Write bitmap regions of screen from buffer (LVGL)

garageeks commented 2 years ago

Dear Rudolph, I was able to make Arduino PlatformIO example to work on my test bed composed of ESP32 MCU and a Riverdi EVE3 7" display. I would like to use LVGL (either v7 or v8) with your library. I'm aware of the LVGL ESP32 project, however it is for ESP-IDF and, despite being a derivative of your work, has significant differences which I try to overcome but failed.

I understand that LVGL just need a callback function to draw regions of bitmap from a SRAM buffer

The LVGL ESP32 project achieves this through the functions FT81x_flush and TFT_WriteBitmap below (https://github.com/lvgl/lvgl_esp32_drivers/blob/master/lvgl_tft/FT81x.c). The latter uses a function, EVE_memWrite_buffer, for which the closest function in your library is EVE_memWrite_sram_buffer. However it misses the flag that sends DISP_SPI_SIGNAL_FLUSH to the SPI transaction. The low level function to write to SPI bus (disp_spi_transaction) is very different from spi_transfer, I guess due to being ESP-IDF based.

Could you please pointing me to some clues to get it working? I would be happy to test a prototype function. I guess I can get the screen initialization working.

Thank you, Nick

void TFT_WriteBitmap(uint8_t* Bitmap, uint16_t X, uint16_t Y, uint16_t Width, uint16_t Height)
{
    // calc base address
    uint32_t addr = SCREEN_BITMAP_ADDR + (Y * BYTES_PER_LINE) + (X * BYTES_PER_PIXEL);

    // can we do a fast full width block transfer?
    if(X == 0 && Width == EVE_HSIZE)
    {
        EVE_memWrite_buffer(addr, Bitmap, (Height * BYTES_PER_LINE), true);
    }
    else
    {
        // line by line mode
        uint32_t bpl = Width * BYTES_PER_PIXEL;
        for (uint16_t i = 0; i < Height; i++)
        {
            EVE_memWrite_buffer(addr, Bitmap + (i * bpl), bpl, (i == Height - 1));
            addr += BYTES_PER_LINE;
        }
    }
}

// LittlevGL flush callback
void FT81x_flush(lv_disp_drv_t * drv, const lv_area_t * area, lv_color_t * color_map)
{
    TFT_WriteBitmap((uint8_t*)color_map, area->x1, area->y1, lv_area_get_width(area), lv_area_get_height(area));
}

RudolphRiedel commented 2 years ago

I briefly went over it but I am not exactly sure what to make of this. The concept of mis-using EVE as a frame-buffer is all wrong to begin with and I highly doubt that this can give good results. The result is very likely low framerates and tearing due to no synchronisation and no way to double-buffer the frames. And that particular port of my library mostly broke it and is as a result rather slow, mostly since every single command ended up pushing out a few bytes with its own DMA request.

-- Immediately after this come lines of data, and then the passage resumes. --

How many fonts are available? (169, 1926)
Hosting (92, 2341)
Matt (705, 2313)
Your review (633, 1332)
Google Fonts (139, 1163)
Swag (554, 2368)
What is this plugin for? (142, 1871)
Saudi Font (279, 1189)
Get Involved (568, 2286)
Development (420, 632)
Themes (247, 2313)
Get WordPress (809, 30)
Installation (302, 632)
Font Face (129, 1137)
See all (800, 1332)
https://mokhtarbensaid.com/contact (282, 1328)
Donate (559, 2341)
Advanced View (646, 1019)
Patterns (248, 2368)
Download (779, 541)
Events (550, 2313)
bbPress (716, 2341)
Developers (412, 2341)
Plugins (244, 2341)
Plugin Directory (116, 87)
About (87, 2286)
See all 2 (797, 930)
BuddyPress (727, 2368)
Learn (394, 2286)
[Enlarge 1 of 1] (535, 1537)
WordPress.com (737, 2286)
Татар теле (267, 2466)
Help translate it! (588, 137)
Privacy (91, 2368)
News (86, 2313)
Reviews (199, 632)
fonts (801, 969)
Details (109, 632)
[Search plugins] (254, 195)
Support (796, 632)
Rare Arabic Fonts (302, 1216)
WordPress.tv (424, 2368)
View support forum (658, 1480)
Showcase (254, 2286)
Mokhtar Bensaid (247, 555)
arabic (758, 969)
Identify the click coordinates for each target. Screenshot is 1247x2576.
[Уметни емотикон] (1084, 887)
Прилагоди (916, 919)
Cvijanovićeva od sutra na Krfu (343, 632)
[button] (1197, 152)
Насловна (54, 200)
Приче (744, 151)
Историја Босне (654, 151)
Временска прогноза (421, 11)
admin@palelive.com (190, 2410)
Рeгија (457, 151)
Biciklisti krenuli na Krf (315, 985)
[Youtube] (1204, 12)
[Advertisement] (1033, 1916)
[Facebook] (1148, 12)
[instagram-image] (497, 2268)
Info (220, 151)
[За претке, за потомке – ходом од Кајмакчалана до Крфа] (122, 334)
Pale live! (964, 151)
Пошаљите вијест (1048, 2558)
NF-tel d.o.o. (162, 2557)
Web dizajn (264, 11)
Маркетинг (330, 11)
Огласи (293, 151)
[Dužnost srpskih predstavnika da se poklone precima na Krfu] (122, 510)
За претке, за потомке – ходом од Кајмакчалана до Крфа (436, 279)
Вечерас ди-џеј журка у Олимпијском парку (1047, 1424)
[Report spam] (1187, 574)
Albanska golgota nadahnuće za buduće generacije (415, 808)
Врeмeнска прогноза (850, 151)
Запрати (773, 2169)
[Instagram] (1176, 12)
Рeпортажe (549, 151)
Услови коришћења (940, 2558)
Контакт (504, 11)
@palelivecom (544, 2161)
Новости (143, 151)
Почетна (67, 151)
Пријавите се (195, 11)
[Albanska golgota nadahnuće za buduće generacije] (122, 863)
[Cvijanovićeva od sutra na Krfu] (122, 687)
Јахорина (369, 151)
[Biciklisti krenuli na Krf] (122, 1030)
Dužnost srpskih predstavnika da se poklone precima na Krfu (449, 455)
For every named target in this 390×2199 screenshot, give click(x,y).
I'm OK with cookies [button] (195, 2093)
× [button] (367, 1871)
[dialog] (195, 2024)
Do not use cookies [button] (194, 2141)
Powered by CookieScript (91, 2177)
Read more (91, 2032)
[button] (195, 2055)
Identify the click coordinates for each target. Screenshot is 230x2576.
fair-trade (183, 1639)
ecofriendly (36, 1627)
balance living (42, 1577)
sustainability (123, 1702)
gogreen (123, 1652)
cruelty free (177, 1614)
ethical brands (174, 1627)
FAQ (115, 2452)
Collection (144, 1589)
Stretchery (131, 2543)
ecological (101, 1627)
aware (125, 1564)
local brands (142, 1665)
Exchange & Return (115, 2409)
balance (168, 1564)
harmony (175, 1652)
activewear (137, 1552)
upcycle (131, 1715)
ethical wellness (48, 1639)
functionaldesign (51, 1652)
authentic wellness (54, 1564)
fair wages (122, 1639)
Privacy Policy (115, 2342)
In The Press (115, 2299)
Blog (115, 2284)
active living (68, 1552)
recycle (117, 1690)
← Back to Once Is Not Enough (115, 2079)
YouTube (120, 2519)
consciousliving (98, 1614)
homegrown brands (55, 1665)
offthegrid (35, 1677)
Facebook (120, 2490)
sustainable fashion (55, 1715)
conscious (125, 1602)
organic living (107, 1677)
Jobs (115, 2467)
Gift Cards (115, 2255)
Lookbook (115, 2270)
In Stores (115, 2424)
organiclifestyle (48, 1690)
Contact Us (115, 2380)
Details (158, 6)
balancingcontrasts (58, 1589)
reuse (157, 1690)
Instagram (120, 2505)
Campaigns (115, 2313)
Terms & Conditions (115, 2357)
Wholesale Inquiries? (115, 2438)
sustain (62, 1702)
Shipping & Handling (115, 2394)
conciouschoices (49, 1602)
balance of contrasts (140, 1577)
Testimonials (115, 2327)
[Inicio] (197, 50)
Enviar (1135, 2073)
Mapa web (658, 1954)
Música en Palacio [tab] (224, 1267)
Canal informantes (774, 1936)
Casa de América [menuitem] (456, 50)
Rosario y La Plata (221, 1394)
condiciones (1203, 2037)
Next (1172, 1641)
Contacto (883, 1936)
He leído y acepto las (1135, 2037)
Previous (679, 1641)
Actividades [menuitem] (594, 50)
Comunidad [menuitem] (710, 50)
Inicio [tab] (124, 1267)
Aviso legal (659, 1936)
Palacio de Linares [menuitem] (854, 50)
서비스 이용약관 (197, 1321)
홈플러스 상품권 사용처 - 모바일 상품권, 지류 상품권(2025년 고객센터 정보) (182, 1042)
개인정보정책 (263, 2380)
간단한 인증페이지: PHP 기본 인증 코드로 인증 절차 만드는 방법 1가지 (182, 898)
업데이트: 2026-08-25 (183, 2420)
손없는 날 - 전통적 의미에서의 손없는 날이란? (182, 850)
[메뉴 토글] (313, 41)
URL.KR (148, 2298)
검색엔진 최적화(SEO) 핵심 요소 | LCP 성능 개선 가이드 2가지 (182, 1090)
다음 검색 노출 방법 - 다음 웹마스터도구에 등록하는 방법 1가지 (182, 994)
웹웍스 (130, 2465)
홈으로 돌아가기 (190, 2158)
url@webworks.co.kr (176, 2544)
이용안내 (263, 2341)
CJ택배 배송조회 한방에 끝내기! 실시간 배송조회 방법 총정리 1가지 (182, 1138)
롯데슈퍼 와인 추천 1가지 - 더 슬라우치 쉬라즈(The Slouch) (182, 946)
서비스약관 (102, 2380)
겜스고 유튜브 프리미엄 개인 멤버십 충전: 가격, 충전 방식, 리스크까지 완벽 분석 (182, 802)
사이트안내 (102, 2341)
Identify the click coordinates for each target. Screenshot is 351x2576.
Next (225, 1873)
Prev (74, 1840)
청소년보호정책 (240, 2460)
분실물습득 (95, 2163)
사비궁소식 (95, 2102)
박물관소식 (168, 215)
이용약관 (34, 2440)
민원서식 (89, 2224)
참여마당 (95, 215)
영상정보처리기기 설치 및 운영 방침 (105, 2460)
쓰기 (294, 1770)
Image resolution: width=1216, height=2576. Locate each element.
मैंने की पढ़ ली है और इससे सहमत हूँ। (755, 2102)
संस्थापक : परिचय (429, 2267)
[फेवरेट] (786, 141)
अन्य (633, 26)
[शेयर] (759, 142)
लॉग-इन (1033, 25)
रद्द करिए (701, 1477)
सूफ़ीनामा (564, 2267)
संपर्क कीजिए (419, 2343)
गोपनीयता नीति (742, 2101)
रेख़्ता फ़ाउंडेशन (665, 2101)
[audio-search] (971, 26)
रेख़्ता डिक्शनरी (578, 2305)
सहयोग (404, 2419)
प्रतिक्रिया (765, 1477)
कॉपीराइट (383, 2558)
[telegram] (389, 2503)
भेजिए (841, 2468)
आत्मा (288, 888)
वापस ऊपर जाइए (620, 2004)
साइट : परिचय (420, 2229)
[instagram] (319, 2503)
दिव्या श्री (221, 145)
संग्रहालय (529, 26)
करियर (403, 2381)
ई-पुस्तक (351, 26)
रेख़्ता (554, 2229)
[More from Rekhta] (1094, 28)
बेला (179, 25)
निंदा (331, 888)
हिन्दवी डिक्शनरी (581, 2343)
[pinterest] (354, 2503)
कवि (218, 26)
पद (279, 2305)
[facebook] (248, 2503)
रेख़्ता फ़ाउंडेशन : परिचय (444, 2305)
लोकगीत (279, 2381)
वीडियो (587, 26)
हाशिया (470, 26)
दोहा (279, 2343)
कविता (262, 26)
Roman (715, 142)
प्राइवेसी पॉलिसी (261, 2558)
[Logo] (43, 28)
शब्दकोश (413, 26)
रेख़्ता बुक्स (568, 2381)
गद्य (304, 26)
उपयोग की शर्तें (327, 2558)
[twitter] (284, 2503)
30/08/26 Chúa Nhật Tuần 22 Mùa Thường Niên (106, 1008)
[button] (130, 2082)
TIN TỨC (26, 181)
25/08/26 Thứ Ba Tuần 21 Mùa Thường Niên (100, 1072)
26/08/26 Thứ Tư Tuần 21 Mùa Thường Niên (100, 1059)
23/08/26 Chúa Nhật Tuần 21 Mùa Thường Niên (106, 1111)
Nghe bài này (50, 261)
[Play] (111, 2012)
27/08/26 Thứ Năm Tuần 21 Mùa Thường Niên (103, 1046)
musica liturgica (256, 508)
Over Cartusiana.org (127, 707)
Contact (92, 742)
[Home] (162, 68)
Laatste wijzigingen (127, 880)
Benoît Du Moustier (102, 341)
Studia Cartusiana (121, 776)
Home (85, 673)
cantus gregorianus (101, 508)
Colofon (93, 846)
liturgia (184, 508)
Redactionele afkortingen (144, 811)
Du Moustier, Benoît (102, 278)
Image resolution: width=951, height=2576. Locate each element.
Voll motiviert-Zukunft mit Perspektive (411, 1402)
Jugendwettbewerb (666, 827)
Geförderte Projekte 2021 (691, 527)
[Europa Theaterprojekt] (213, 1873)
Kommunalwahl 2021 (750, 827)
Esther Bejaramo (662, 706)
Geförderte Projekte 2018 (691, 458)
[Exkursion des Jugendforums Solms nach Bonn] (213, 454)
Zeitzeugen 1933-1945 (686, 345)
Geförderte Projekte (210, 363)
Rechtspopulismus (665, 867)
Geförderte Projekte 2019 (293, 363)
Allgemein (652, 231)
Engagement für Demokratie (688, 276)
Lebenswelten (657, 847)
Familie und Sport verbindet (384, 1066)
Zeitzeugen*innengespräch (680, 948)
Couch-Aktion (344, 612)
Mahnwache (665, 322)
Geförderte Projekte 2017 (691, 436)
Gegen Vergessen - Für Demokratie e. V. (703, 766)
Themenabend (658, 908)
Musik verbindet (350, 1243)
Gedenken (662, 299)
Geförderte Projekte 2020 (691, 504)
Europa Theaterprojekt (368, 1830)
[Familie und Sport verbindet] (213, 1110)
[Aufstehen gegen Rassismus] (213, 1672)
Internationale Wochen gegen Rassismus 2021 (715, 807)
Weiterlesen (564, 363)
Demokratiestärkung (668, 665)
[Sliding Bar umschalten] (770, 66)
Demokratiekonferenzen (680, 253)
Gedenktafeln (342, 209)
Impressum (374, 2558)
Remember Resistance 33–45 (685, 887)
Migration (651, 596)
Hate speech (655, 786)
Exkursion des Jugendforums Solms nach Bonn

That out of the way, my EVE_memWrite_sram_buffer() is not using DMA but direct transfers since it is not meant to be used repeatedly but rather during init or to update assets. So what you actually need is more a function like EVE_start_dma_transfer() (ESP32, line 32) in EVE_cpp_target.cpp.

void EVE_start_dma_transfer(void) { spi_transaction_t EVE_spi_transaction = {0}; digitalWrite(EVE_CS, LOW); / make EVE listen / EVE_spi_transaction.tx_buffer = (uint8_t ) &EVE_dma_buffer[1]; EVE_spi_transaction.length = (EVE_dma_buffer_index-1) 4 * 8; EVE_spi_transaction.addr = 0x00b02578; // WRITE + REG_CMDB_WRITE; spi_device_queue_trans(EVE_spi_device, &EVE_spi_transaction, portMAX_DELAY); EVE_dma_busy = 42; }

And there is this to end the transfer:

static void eve_spi_post_transfer_callback(void) { digitalWrite(EVE_CS, HIGH); / tell EVE to stop listen / EVE_dma_busy = 0; }

This is the ESP-IDF code I implemented for ESP32-Arduino.

Something like this might work:

void EVE_push_dma_buffer(uint32_t ftAddress, const uint8_t EVE_dma_buffer, uint32_t length) { spi_transaction_t EVE_spi_transaction = {0}; digitalWrite(EVE_CS, LOW); / make EVE listen / EVE_spi_transaction.tx_buffer = EVE_dma_buffer; EVE_spi_transaction.length = length 8; / length is in byte but the transaction.length is in bits / EVE_spi_transaction.addr =ftAddress; spi_device_queue_trans(EVE_spi_device, &EVE_spi_transaction, portMAX_DELAY); EVE_dma_busy = 42; }

Of course this needs a basic display list first to actually display a memory region as image.

And I just noticed that with the lvgl port the CS pin is handled automatically with no callback. So the DMA transfers are just stuffed into the queue but this requires changes to EVE_init_spi() as well.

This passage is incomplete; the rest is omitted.